Abruzzo, aiuti in arrivo per aprire nuove attività

2 Settembre 2021

La misura riguarda imprenditori fino a 55 anni e anche le società già esistenti L’obiettivo è sostenere chi ha subìto maggiormente gli effetti della pandemia

Con gli incentivi Resto al Sud di Invitalia, finanziamenti e contributi a fondo perduto per nuovi imprenditori fino a 55 anni. La misura che sostiene la nascita e lo sviluppo di nuove attività imprenditoriali e libero professionali in una rosa di regioni italiane del Mezzogiorno in cui figurano Abruzzo, Basilicata, Calabria, Campania, Molise, Puglia, Sardegna, Sicilia e le aree del cratere sismico del Centro Italia, può essere richiesta anche dagli imprenditori fino a 55 anni d’età, secondo quanto previsto dalla Legge di Bilancio 2021 che ha innalzato il precedente limite di 45 anni. L’obiettivo è quello di sostenere anche gli over 50, una delle categorie che sta subendo le maggiori conseguente dal punto di vista del mercato del lavoro post-Covid. Per ciò che concerne gli scenari di intervento, sono previste iniziative di workers byout (ex dipendenti che si associano per creare una nuova impresa rigenerando la loro azienda entrata in crisi), progetti avviati da donne, nuove attività intraprese da ex dirigenti in esubero e iniziative volte a investire sullo scambio intergenerazionale. Escluse le attività agricole e il commercio. Sono, invece, finanziabili le attività produttive nei settori industria, artigianato, trasformazione dei prodotti agricoli, pesca e acquacoltura, fornitura di servizi alle imprese e alle persone, turismo e attività libero professionali, sia in forma individuale che societaria. Possono essere finanziate le spese per ristrutturazione o manutenzione straordinaria di beni immobili, fino ad un massimo del 30% e spese per macchinari, impianti e attrezzature nuovi, programmi informatici e servizi per le tecnologie, informazione e telecomunicazione, spese di gestione (materie prime, materiali di consumo, utenze, canoni di locazione, canoni di leasing, garanzie assicurative), fino al 20%. Non sono ammissibili a finanziamento interventi di progettazione e promozionali, le consulenze e le uscite per il personale dipendente.
Le agevolazioni coprono il 100% delle spese ammissibili con il 50% del contributo erogato a fondo perduto e il 50% tramite finanziamento bancario per un importo massimo di 50.000 euro per ogni richiedente, che può arrivare fino a 200.000 euro nel caso di società composte da quattro soci. Per le imprese individuali, il finanziamento massimo è di 60.000 euro.
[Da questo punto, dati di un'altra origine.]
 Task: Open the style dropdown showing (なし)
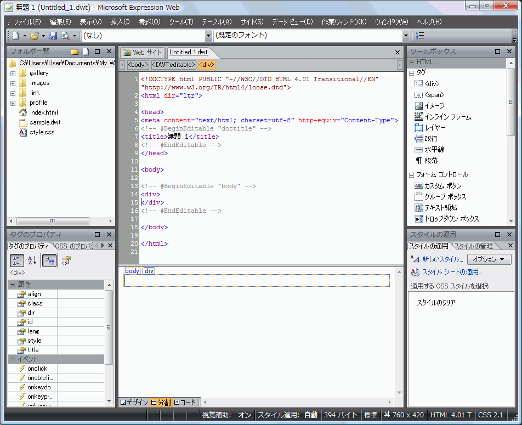[208, 36]
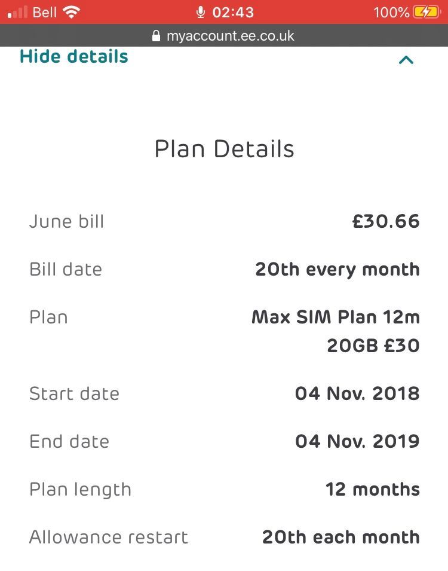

È previsto un ulteriore contributo a fondo perduto erogato al completamento del programma di spesa, contestualmente al saldo dei contributi concessi: 15.000 euro per ditte individuali e attività professionali svolte in forma individuale e fino a un massimo di 40.000 euro per le società. Le domande vanno presentate esclusivamente online sulla piattaforma web di Invitalia. Non sono stati emessi bandi: i progetti vengono valutati in ordine cronologico di arrivo entro 60 giorni dalla data di presentazione, senza scadenze o graduatorie ad hoc. Al primo agosto risultavano già 9.247 le iniziative finanziate, 483 milioni le agevolazioni concesse e 34.500 i posti di lavoro creati.